BEGIN TASK DATA
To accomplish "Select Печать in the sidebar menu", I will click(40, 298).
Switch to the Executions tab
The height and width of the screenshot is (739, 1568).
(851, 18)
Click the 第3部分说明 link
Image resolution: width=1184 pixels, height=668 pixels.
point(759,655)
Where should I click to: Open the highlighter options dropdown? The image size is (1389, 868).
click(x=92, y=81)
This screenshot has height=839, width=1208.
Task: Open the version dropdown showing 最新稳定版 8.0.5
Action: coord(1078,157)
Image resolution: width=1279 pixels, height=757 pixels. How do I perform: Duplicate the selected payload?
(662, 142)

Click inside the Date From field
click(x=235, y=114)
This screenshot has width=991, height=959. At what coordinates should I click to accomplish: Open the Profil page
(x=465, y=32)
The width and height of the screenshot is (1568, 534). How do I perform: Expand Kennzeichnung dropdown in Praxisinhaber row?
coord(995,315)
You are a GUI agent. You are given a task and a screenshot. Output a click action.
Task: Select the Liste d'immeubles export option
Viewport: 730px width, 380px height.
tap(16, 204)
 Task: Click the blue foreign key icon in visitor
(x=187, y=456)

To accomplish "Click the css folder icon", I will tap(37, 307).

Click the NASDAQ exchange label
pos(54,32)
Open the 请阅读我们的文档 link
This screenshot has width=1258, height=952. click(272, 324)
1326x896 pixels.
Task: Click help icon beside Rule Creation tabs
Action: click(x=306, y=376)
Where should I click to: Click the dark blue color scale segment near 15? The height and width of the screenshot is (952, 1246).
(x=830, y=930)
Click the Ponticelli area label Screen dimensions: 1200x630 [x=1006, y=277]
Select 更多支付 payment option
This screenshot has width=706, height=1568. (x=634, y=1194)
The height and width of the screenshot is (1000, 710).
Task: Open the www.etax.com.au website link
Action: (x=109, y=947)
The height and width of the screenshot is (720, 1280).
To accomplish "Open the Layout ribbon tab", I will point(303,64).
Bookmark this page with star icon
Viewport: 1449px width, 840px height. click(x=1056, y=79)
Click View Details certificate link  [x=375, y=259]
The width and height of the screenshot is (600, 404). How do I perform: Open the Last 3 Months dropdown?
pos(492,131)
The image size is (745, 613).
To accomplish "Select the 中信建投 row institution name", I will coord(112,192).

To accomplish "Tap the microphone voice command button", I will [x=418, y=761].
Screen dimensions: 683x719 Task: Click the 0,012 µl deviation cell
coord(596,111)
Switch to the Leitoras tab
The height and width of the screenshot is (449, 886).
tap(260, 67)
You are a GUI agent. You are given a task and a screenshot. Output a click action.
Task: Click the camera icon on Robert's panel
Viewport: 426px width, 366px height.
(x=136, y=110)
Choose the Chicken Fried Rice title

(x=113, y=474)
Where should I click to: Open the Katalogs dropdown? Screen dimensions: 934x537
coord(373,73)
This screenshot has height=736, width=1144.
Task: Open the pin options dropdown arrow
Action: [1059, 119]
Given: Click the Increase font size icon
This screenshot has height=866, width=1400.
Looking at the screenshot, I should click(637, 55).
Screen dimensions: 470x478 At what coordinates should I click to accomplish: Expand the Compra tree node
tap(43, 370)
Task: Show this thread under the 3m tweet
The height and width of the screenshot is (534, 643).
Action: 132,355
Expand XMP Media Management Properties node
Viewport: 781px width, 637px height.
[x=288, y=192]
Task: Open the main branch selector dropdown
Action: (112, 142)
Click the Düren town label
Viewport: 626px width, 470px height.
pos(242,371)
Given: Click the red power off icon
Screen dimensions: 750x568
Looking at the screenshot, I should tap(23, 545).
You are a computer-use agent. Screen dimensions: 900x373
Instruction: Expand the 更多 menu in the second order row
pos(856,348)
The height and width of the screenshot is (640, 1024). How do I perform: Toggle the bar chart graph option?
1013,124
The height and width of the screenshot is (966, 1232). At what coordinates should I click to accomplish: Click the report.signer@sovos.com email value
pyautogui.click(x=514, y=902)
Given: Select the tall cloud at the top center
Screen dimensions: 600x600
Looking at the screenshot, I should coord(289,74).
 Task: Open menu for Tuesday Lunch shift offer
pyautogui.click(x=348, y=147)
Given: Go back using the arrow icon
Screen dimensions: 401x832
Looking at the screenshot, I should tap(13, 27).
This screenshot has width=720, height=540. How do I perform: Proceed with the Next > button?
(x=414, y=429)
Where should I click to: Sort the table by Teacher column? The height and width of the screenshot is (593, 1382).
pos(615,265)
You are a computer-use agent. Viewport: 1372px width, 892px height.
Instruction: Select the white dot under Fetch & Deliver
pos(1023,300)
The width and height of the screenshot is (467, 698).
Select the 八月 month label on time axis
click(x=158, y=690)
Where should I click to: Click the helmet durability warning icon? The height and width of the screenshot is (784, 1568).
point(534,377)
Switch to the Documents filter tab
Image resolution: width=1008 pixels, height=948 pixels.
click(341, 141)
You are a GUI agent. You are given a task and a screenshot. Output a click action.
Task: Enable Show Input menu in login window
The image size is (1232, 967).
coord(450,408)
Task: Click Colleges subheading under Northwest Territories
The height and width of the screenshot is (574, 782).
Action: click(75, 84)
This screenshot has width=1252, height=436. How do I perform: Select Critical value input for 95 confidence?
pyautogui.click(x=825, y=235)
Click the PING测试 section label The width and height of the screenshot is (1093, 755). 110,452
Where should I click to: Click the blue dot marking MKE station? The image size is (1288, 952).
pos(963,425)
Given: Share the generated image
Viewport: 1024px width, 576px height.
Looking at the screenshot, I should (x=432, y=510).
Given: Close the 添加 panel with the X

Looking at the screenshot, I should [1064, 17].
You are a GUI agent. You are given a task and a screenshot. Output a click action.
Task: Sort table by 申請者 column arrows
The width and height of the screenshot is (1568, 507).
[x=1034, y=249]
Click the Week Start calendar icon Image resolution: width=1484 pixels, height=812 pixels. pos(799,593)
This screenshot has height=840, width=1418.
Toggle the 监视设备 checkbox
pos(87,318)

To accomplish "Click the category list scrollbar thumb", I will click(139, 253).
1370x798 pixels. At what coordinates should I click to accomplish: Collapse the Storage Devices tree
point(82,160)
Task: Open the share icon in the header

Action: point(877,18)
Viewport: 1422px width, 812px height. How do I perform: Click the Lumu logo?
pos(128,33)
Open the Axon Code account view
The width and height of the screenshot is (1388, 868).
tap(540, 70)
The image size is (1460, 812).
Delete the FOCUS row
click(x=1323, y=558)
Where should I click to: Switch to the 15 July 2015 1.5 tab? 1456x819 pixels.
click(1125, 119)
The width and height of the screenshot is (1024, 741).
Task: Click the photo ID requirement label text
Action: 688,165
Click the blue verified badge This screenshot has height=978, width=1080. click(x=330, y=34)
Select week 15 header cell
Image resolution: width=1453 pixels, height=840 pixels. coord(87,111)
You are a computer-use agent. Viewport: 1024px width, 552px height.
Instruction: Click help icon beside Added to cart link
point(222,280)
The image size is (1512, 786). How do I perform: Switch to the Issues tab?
END TASK DATA
TASK BRIEF: Copy out every line of the data above, keeping each one unchanged.

WRITTEN SOLUTION:
To accomplish "Select Печать in the sidebar menu", I will click(40, 298).
Switch to the Executions tab
The height and width of the screenshot is (739, 1568).
(851, 18)
Click the 第3部分说明 link
Image resolution: width=1184 pixels, height=668 pixels.
point(759,655)
Where should I click to: Open the highlighter options dropdown? The image size is (1389, 868).
click(x=92, y=81)
This screenshot has height=839, width=1208.
Task: Open the version dropdown showing 最新稳定版 8.0.5
Action: coord(1078,157)
Image resolution: width=1279 pixels, height=757 pixels. How do I perform: Duplicate the selected payload?
(662, 142)

Click inside the Date From field
click(x=235, y=114)
This screenshot has width=991, height=959. At what coordinates should I click to accomplish: Open the Profil page
(x=465, y=32)
The width and height of the screenshot is (1568, 534). How do I perform: Expand Kennzeichnung dropdown in Praxisinhaber row?
coord(995,315)
You are a GUI agent. You are given a task and a screenshot. Output a click action.
Task: Select the Liste d'immeubles export option
Viewport: 730px width, 380px height.
tap(16, 204)
 Task: Click the blue foreign key icon in visitor
(x=187, y=456)

To accomplish "Click the css folder icon", I will tap(37, 307).

Click the NASDAQ exchange label
pos(54,32)
Open the 请阅读我们的文档 link
This screenshot has width=1258, height=952. click(272, 324)
1326x896 pixels.
Task: Click help icon beside Rule Creation tabs
Action: click(x=306, y=376)
Where should I click to: Click the dark blue color scale segment near 15? The height and width of the screenshot is (952, 1246).
(x=830, y=930)
Click the Ponticelli area label Screen dimensions: 1200x630 [x=1006, y=277]
Select 更多支付 payment option
This screenshot has width=706, height=1568. (x=634, y=1194)
The height and width of the screenshot is (1000, 710).
Task: Open the www.etax.com.au website link
Action: (x=109, y=947)
The height and width of the screenshot is (720, 1280).
To accomplish "Open the Layout ribbon tab", I will point(303,64).
Bookmark this page with star icon
Viewport: 1449px width, 840px height. click(x=1056, y=79)
Click View Details certificate link  [x=375, y=259]
The width and height of the screenshot is (600, 404). How do I perform: Open the Last 3 Months dropdown?
pos(492,131)
The image size is (745, 613).
To accomplish "Select the 中信建投 row institution name", I will coord(112,192).

To accomplish "Tap the microphone voice command button", I will [x=418, y=761].
Screen dimensions: 683x719 Task: Click the 0,012 µl deviation cell
coord(596,111)
Switch to the Leitoras tab
The height and width of the screenshot is (449, 886).
tap(260, 67)
You are a GUI agent. You are given a task and a screenshot. Output a click action.
Task: Click the camera icon on Robert's panel
Viewport: 426px width, 366px height.
(x=136, y=110)
Choose the Chicken Fried Rice title

(x=113, y=474)
Where should I click to: Open the Katalogs dropdown? Screen dimensions: 934x537
coord(373,73)
This screenshot has height=736, width=1144.
Task: Open the pin options dropdown arrow
Action: [1059, 119]
Given: Click the Increase font size icon
This screenshot has height=866, width=1400.
Looking at the screenshot, I should click(637, 55).
Screen dimensions: 470x478 At what coordinates should I click to accomplish: Expand the Compra tree node
tap(43, 370)
Task: Show this thread under the 3m tweet
The height and width of the screenshot is (534, 643).
Action: 132,355
Expand XMP Media Management Properties node
Viewport: 781px width, 637px height.
[x=288, y=192]
Task: Open the main branch selector dropdown
Action: (112, 142)
Click the Düren town label
Viewport: 626px width, 470px height.
pos(242,371)
Given: Click the red power off icon
Screen dimensions: 750x568
Looking at the screenshot, I should tap(23, 545).
You are a computer-use agent. Screen dimensions: 900x373
Instruction: Expand the 更多 menu in the second order row
pos(856,348)
The height and width of the screenshot is (640, 1024). How do I perform: Toggle the bar chart graph option?
1013,124
The height and width of the screenshot is (966, 1232). At what coordinates should I click to accomplish: Click the report.signer@sovos.com email value
pyautogui.click(x=514, y=902)
Given: Select the tall cloud at the top center
Screen dimensions: 600x600
Looking at the screenshot, I should coord(289,74).
 Task: Open menu for Tuesday Lunch shift offer
pyautogui.click(x=348, y=147)
Given: Go back using the arrow icon
Screen dimensions: 401x832
Looking at the screenshot, I should tap(13, 27).
This screenshot has width=720, height=540. How do I perform: Proceed with the Next > button?
(x=414, y=429)
Where should I click to: Sort the table by Teacher column? The height and width of the screenshot is (593, 1382).
pos(615,265)
You are a computer-use agent. Viewport: 1372px width, 892px height.
Instruction: Select the white dot under Fetch & Deliver
pos(1023,300)
The width and height of the screenshot is (467, 698).
Select the 八月 month label on time axis
click(x=158, y=690)
Where should I click to: Click the helmet durability warning icon? The height and width of the screenshot is (784, 1568).
point(534,377)
Switch to the Documents filter tab
Image resolution: width=1008 pixels, height=948 pixels.
click(341, 141)
You are a GUI agent. You are given a task and a screenshot. Output a click action.
Task: Enable Show Input menu in login window
The image size is (1232, 967).
coord(450,408)
Task: Click Colleges subheading under Northwest Territories
The height and width of the screenshot is (574, 782).
Action: click(75, 84)
This screenshot has width=1252, height=436. How do I perform: Select Critical value input for 95 confidence?
pyautogui.click(x=825, y=235)
Click the PING测试 section label The width and height of the screenshot is (1093, 755). 110,452
Where should I click to: Click the blue dot marking MKE station? The image size is (1288, 952).
pos(963,425)
Given: Share the generated image
Viewport: 1024px width, 576px height.
Looking at the screenshot, I should (x=432, y=510).
Given: Close the 添加 panel with the X

Looking at the screenshot, I should [1064, 17].
You are a GUI agent. You are given a task and a screenshot. Output a click action.
Task: Sort table by 申請者 column arrows
The width and height of the screenshot is (1568, 507).
[x=1034, y=249]
Click the Week Start calendar icon Image resolution: width=1484 pixels, height=812 pixels. pos(799,593)
This screenshot has height=840, width=1418.
Toggle the 监视设备 checkbox
pos(87,318)

To accomplish "Click the category list scrollbar thumb", I will click(139, 253).
1370x798 pixels. At what coordinates should I click to accomplish: Collapse the Storage Devices tree
point(82,160)
Task: Open the share icon in the header

Action: point(877,18)
Viewport: 1422px width, 812px height. How do I perform: Click the Lumu logo?
pos(128,33)
Open the Axon Code account view
The width and height of the screenshot is (1388, 868).
tap(540, 70)
The image size is (1460, 812).
Delete the FOCUS row
click(x=1323, y=558)
Where should I click to: Switch to the 15 July 2015 1.5 tab? 1456x819 pixels.
click(1125, 119)
The width and height of the screenshot is (1024, 741).
Task: Click the photo ID requirement label text
Action: 688,165
Click the blue verified badge This screenshot has height=978, width=1080. click(x=330, y=34)
Select week 15 header cell
Image resolution: width=1453 pixels, height=840 pixels. coord(87,111)
You are a computer-use agent. Viewport: 1024px width, 552px height.
Instruction: Click help icon beside Added to cart link
point(222,280)
The image size is (1512, 786). How do I perform: Switch to the Issues tab?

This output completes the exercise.